I crave routines and know that my kids do as well. They always do better when they know what’s on the agenda. Our mornings are always the same. For years now since Brian has died I always have Alexa playing Christian music, Jack Johnson or something relaxing and uplifting and some sort of invigorating essential oil diffusing to help wake us all up. No TV on or bad news. As they are eating I usually read a super quick daily motivational devotion unless I forget and yes, Hayden is usually looking at his phone during breakfast but he always stops to hear the devotion so I keep doing it. :-). It’s just for a quick 15 or 20 minutes together but I think it’s grounding for all three of us. Hayden’s taste in music is vastly different than mine these days but every once in a while I hear him singing one my songs and it makes me smile. They don’t complain about “my music” on these mornings because it’s just the school morning routine that they are used to. I wonder if they would notice if I didn’t do any of that some morning. Hmmm.

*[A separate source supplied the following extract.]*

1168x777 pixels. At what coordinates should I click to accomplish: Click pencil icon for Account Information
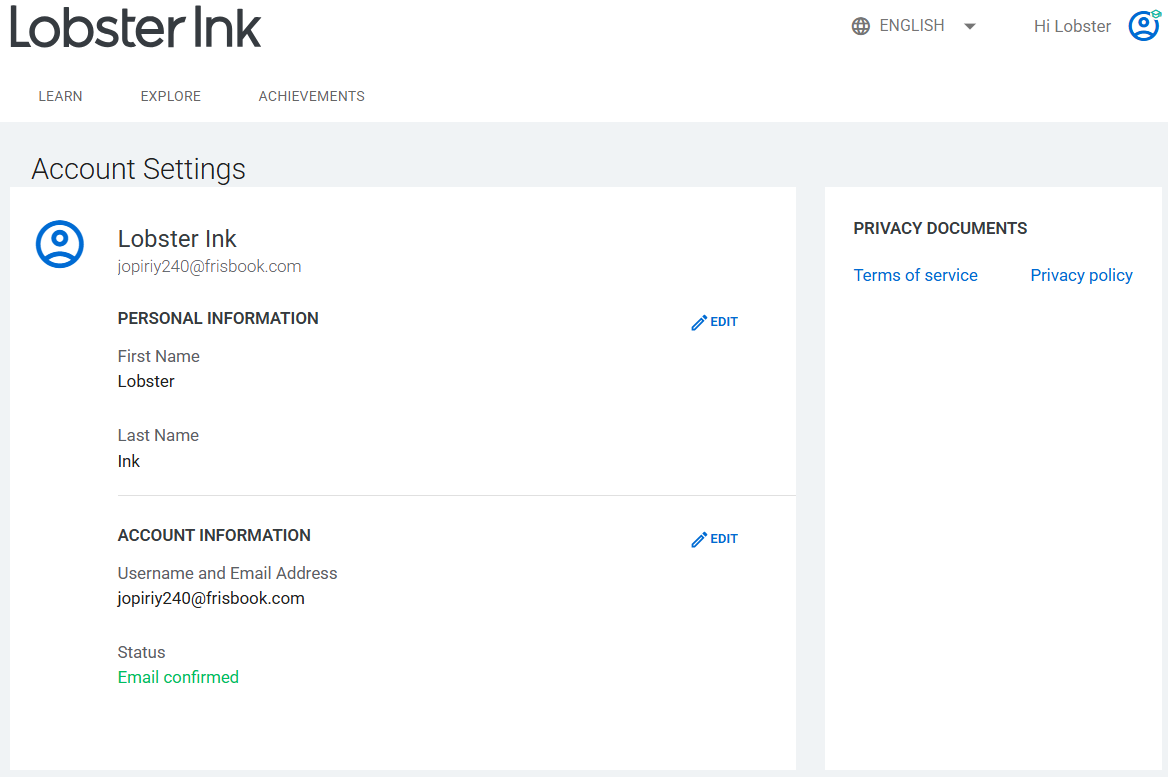coord(699,540)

I feel content in my soul these days. 6 1/2 years after Brian’s passing and my grief is changing a bit lately. I try to be grateful for what is and all the amazing blessings that I have. Things could have been even worse than they were in many ways and for that I am grateful. Hayden’s school is doing a big hour long talk on suicide next week and my first thought was to pull him out of that so that he didn’t have to have it put in his face but after thinking about it I decided that it’s what we have to face daily and again I can’t protect him from what happened any more than I have. His teachers and new friends of his don’t know that his dad died by suicide. The talk is mostly discussing signs of depression/suicide in friends and yourself and as much as I don’t want to admit it he does now have the ” family member that died by suicide” stigma to add to his life resume so he needs to stay on top of his mental health extra zealously. (I hate that they actually ask if you have any family members that died by suicide when getting life insurance. They asked me that question). I’m not going to believe and fear the talk that suicide can be genetic but I do know the stats and that mental illness and depression can be genetic so I’m not holding him back from the seminar and maybe he will have a keener sense of the signs in a friend or himself at some point though I pray not.
As for myself….I’m doing really well. I’m loving my kids at the ages they are and the relationship that we have. I’m super grateful for the openness that the three of us share. I still find myself needing lots and lots of solitude and introspection and just being alone without having to “be on” for anybody other than myself. Still dealing with my anxieties a little I guess. Mark knows and accepts this about me. ๐ I do know I need to be more social and not so socially isolating but I’m also the solo parent to these active kids and going to try to slow down and appreciate this season because Hayden will be driving on his own soon and he won’t need me to run him around anymore so that will be another change. The car is also where we have most of our talks so I told him I’ll have to ask him to go sit in his car or something once we get to that point. Ha
So for this season until we move and merge with Mark and our big blended family (which I love in other ways–that’s another blog post), I am savoring the simplicity of our life right at this moment. I’m entering a new season of grief where it’s not so raw anymore and not always “there”. I’m content, happy, grateful and ready for the next chapter.